No one was accused of being a corporate shill. In fact, my comment was showing more disdain to Firaxis and their design choices than to anyone else in particular.
 
Just because people have a different opinion from yours doesn't mean they're a corporate shill. People have always enjoyed Civ's leaders; that's why their production values have been increasing since Civ4. I wouldn't have touched a Civ game with leader switching, whereas civ switching was a tough sell but one I was willing to consider. And yes, I've always identified my opponents by their leader.
For what my own experience is worth, I feel like the presentation of leaders got so watered down in Civ 7 that I don't really see them as enjoyable diplomatic opponents anymore. Turns out that the connection between the leader and the civ actually played a role for my immersion. The reason I liked leaders so much in Civ 5 is because they were part of one thematic civ package: when you meet Monty in Civ 5, you know immediately what kind of an opponent you're gonna get, and may also get a bit of an idea about their gameplay. In contrast, in Civ 7 if you encounter a Corsican artillery officer representing a culture of seafaring islanders rooted in nature-themed traditions - what are you supposed to get out of that?
 
For what my own experience is worth, I feel like the presentation of leaders got so watered down in Civ 7 that I don't really see them as enjoyable diplomatic opponents anymore.
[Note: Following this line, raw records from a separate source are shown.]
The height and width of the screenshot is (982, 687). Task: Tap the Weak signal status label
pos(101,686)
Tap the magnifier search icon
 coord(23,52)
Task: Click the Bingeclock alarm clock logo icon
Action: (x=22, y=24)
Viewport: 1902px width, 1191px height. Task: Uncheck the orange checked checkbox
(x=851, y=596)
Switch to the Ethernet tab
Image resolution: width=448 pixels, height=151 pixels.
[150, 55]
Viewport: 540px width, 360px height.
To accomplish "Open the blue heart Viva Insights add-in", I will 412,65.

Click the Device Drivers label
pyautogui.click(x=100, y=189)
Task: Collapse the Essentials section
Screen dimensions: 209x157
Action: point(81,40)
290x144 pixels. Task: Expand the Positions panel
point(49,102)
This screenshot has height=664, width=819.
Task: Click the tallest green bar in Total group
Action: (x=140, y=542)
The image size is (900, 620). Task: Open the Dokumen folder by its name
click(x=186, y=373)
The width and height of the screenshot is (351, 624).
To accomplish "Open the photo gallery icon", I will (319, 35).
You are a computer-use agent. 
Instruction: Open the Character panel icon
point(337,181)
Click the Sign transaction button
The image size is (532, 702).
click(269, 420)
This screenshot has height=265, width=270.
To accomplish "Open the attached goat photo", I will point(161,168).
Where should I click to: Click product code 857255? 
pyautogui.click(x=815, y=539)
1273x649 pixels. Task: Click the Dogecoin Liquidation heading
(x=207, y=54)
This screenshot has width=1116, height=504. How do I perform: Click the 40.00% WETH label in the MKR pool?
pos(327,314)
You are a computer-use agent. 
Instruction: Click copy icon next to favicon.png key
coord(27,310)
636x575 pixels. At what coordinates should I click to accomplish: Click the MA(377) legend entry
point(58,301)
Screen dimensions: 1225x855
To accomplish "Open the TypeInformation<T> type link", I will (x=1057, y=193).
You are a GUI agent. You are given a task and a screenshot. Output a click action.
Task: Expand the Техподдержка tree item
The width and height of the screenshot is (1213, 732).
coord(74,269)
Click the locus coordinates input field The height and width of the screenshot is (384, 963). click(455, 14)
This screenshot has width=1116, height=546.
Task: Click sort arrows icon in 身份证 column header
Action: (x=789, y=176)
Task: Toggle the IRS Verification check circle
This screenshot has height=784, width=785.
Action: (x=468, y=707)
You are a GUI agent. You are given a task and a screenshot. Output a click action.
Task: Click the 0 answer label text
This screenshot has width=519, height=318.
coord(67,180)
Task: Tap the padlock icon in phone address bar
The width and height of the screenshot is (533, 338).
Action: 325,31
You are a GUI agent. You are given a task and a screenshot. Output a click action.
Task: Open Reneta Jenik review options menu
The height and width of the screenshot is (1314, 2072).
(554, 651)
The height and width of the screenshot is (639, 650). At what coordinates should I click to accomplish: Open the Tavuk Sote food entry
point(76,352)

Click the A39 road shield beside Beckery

I agree, but for different reasons. The lower quality models and the fact that they don't address the player directly make them less interesting to me. (I do also agree that conceptually they made more sense before. I always saw myself as playing the zeitgeist of the civ, and I saw my opponent leaders as manifestations of the same. Now they're just...avatars? That still would have worked for me if they were presented better.)
 
For what my own experience is worth, I feel like the presentation of leaders got so watered down in Civ 7 that I don't really see them as enjoyable diplomatic opponents anymore. Turns out that the connection between the leader and the civ actually played a role for my immersion. The reason I liked leaders so much in Civ 5 is because they were part of one thematic civ package: when you meet Monty in Civ 5, you know immediately what kind of an opponent you're gonna get, and may also get a bit of an idea about their gameplay. In contrast, in Civ 7 if you encounter a Corsican artillery officer representing a culture of seafaring islanders rooted in nature-themed traditions - what are you supposed to get out of that?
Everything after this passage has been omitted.